- **Complete the following**
[a] In the island bed passage, what trees was Dana's bed grouped under?
[b] Transcribe the island bed passage word for word from "Working and watching" to "sea of lawn.".
[c] Pick up the island bed passage after its last sentence and continue writing it.

- **Extract to read**
◆ ◆ ◆

One great advantage to being a garden coach or a do-it-yourself homeowner is that you don’t have to do-it-all-at-once. Or make precise measured drawings if that’s not your thing. You can take time to be in the space, think things through, live with it for awhile, and change your mind.

Working and watching a garden develop over time is one of life’s great satisfactions, especially when you see new life finding a home in previously paltry habitat.

Dana, who lives not far from me in northwestern Connecticut, had an attractive and long-established island bed floating in her shady front side yard.  She wanted to make the bed bigger and connect it to the rest of the landscape but wasn’t sure how to accomplish that.

The bed was packed with well-adjusted native and non-native perennials, a few shrubs and some nicely placed rocks, grouped under a couple native black cherry trees (Prunus serotina). Like many island beds, it seemed a bit adrift in a sea of lawn.

The adjacent area was scattered with tall black cherry trees, branched high and full of character. Beneath them, in shaded, mower-compacted soil, lovely mosses in the thin patchy lawn suggested which plant was more appropriate to the site.

◆ ◆ ◆

- **Rows**
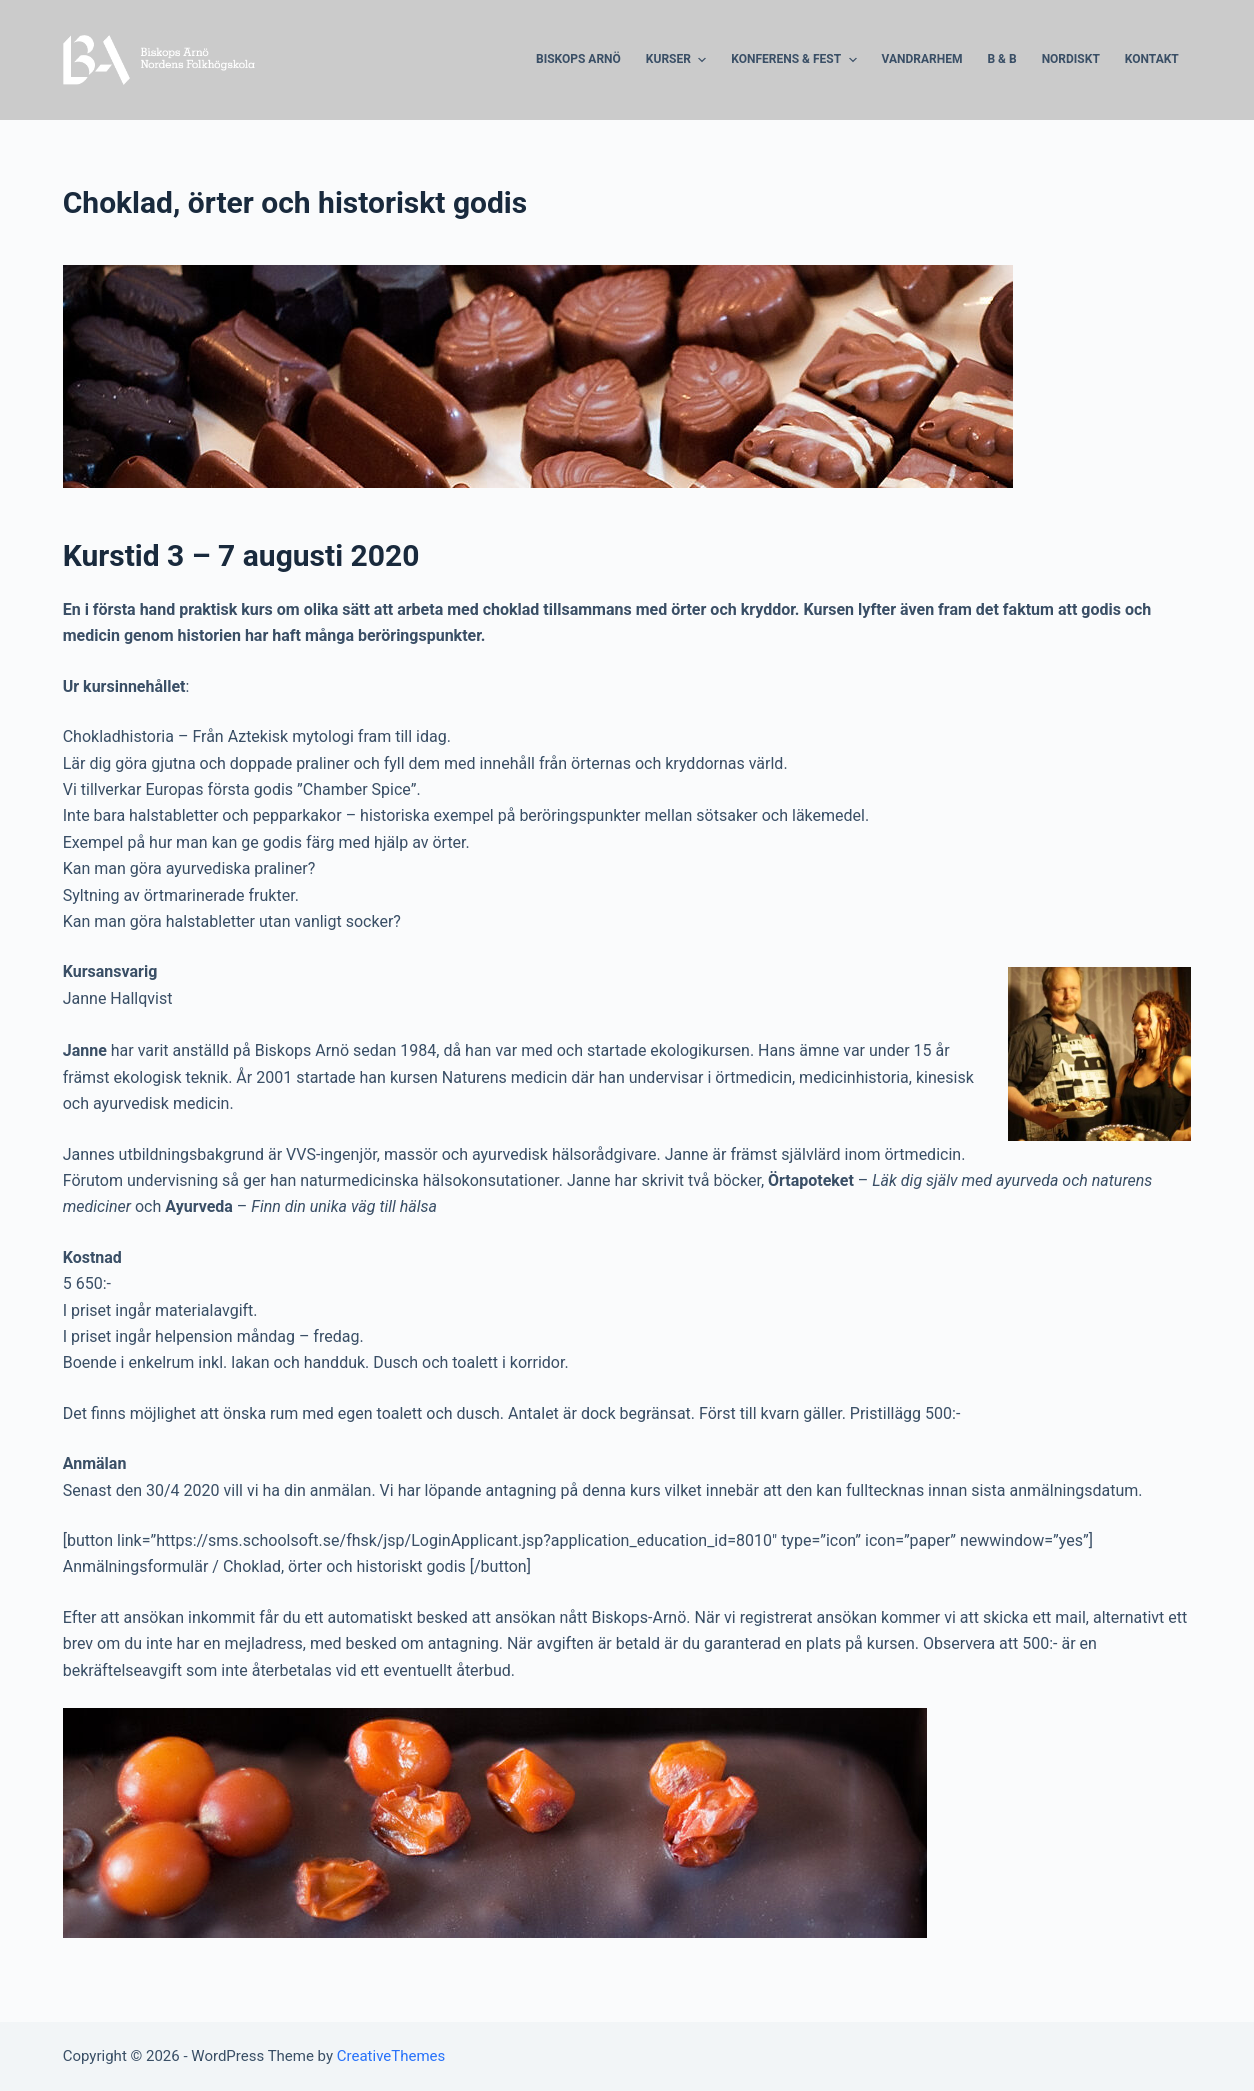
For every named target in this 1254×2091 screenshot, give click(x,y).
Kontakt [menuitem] (1152, 59)
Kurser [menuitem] (678, 60)
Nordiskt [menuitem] (1071, 59)
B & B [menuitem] (1001, 59)
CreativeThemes (391, 2056)
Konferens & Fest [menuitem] (796, 60)
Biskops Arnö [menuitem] (578, 59)
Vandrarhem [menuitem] (922, 59)
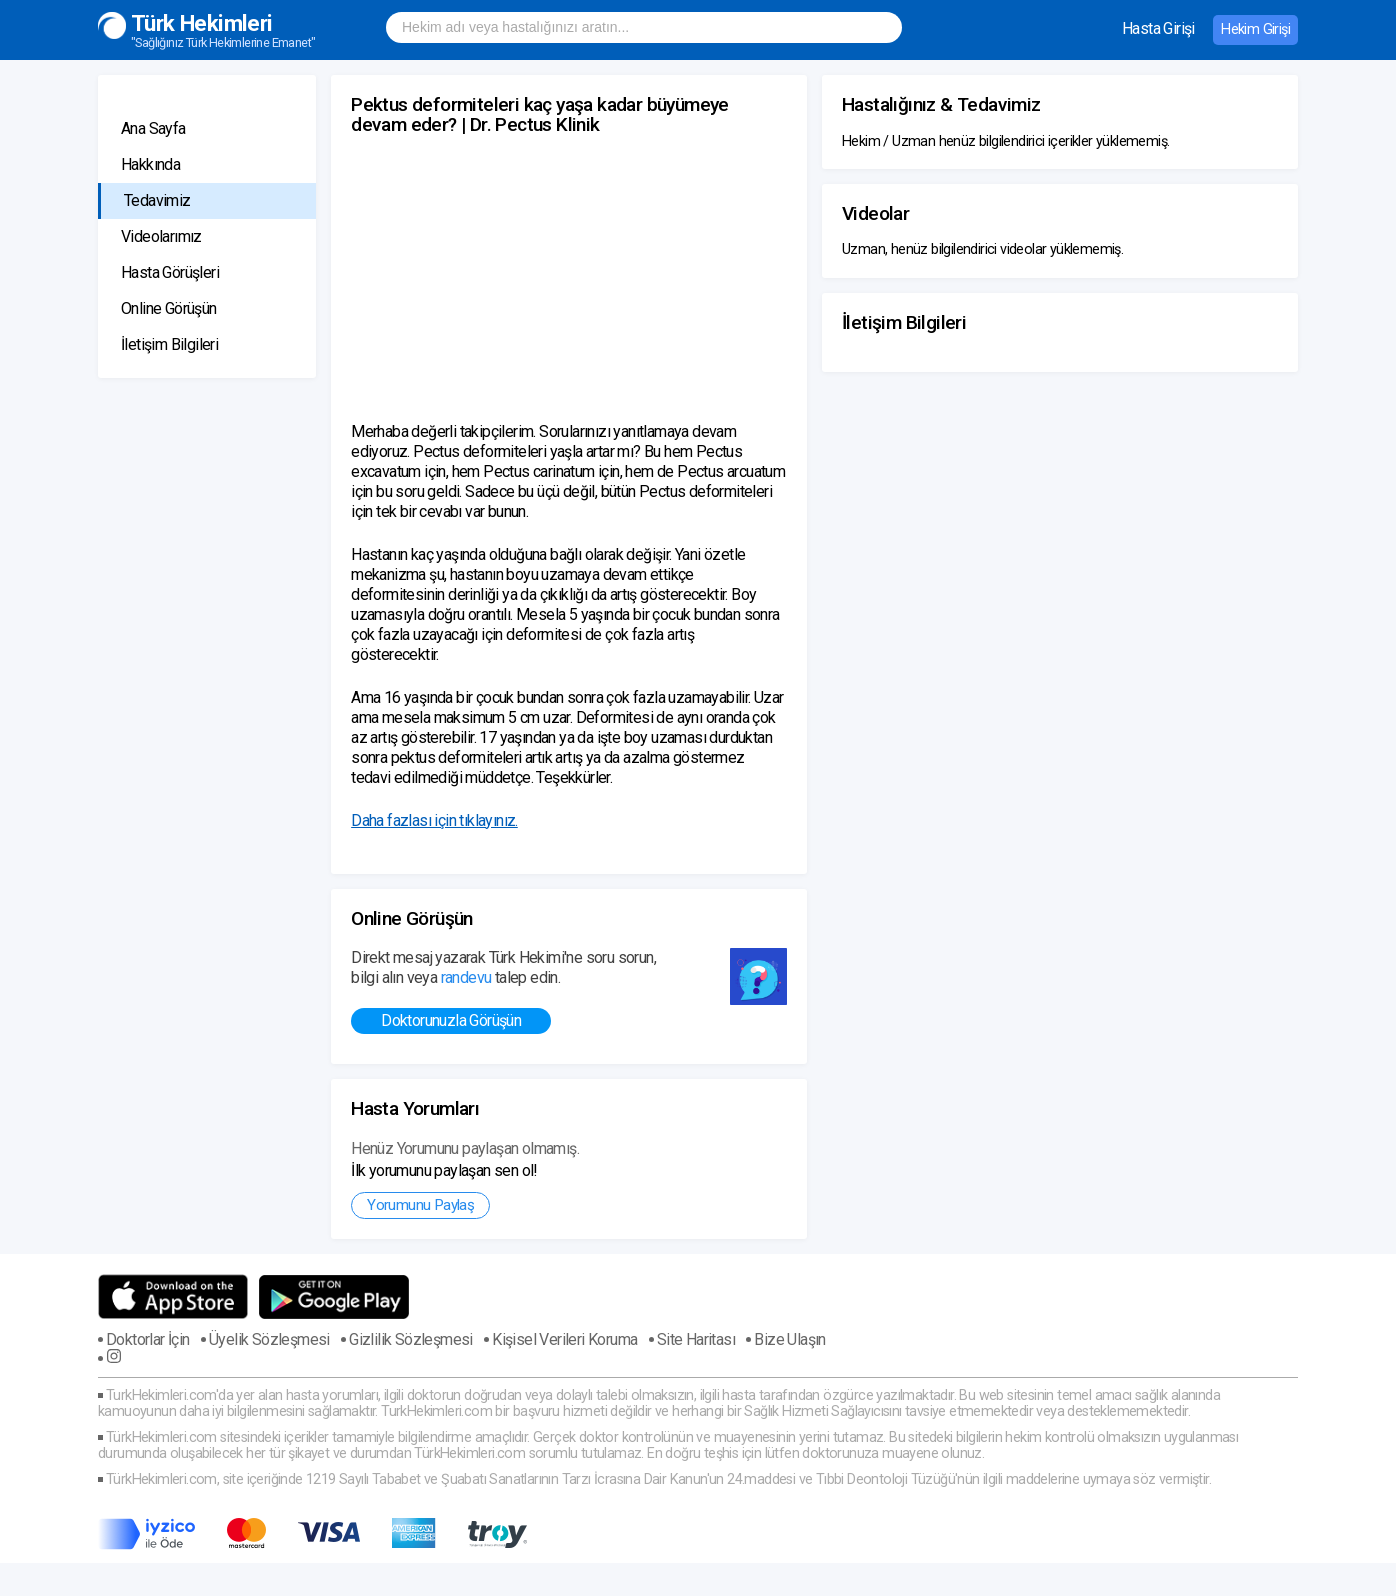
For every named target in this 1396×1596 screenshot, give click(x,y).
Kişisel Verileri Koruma (564, 1340)
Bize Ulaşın (789, 1340)
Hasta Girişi (1158, 28)
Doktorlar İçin (148, 1340)
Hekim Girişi (1255, 29)
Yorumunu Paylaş (420, 1205)
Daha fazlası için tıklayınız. (434, 820)
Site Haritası (696, 1340)
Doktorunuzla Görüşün (451, 1020)
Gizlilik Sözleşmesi (411, 1340)
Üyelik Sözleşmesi (269, 1340)
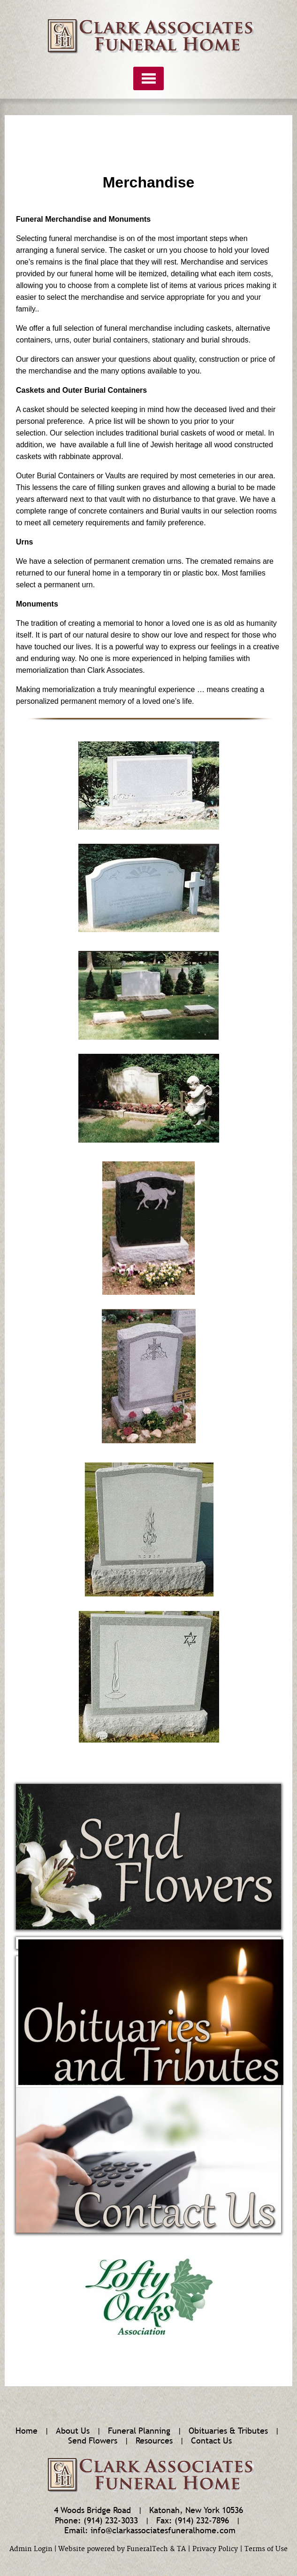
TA (181, 2549)
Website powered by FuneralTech (113, 2549)
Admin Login (31, 2549)
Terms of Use (266, 2549)
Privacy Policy (215, 2549)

◆ ◆ ◆

- **Per-task outputs**
[a] A couple of native black cherry trees (Prunus serotina).

[b]
Working and watching a garden develop over time is one of life’s great satisfactions, especially when you see new life finding a home in previously paltry habitat.

Dana, who lives not far from me in northwestern Connecticut, had an attractive and long-established island bed floating in her shady front side yard.  She wanted to make the bed bigger and connect it to the rest of the landscape but wasn’t sure how to accomplish that.

The bed was packed with well-adjusted native and non-native perennials, a few shrubs and some nicely placed rocks, grouped under a couple native black cherry trees (Prunus serotina). Like many island beds, it seemed a bit adrift in a sea of lawn.

[c]
Time for a Change

Dana wrote ” There were really three incentives to enlarging the garden area.  First, I liked the garden that was there, but to me it always looked a bit too small.  I’d enlarged the margins somewhat over the years, but never enough. 

 Then I read Doug Tallamy’s new book, Nature’s Best Hope and decided to follow as many of the 10 concrete steps each of us can take in our own yards as possible.

My notes in a nutshell (Chapter 11 Nature’s Best Hope)

  1. Shrink the lawn
  2. Remove invasive species
  3. Plant keystone genera
  4. Be generous with planting
  5. Plant for specialist pollinators
  6. Network with neighbors
  7. Pay attention to hardscapes- covering window wells for example
  8. Create caterpillar pupation sites under trees
  9. Don’t spray or fertilize
  10. Educate neighborhood civic Associations

This included getting rid of lawn – equivalent to an ecological desert – and creating perennial beds under trees so that insects could complete their life cycles above and below ground. 

Cecropia moth caterpillar with quarter placed to show scale

Cecropia moth caterpillar under Dana’s cherry trees

Why the front garden?  First it was doable for me, and second, several years ago my son found a Cecropia moth caterpillar in the grass there.  It was an amazing 3″ long work of art and color that was in danger of being killed by a lawnmower or the lack of habitat in the dense, impenetrable soil. 

The front of my house has been a wren nesting site for years, and Tallamy’s book describes the hundreds of caterpillars needed to raise a brood.  Well, maybe the Cecropia caterpillar, which is as big as a house wren, wasn’t the meal they were looking for, but I could give them more options. 

Put it all together and the garden was conceived. Save the insect life, save the bird life, save the ecosystem.”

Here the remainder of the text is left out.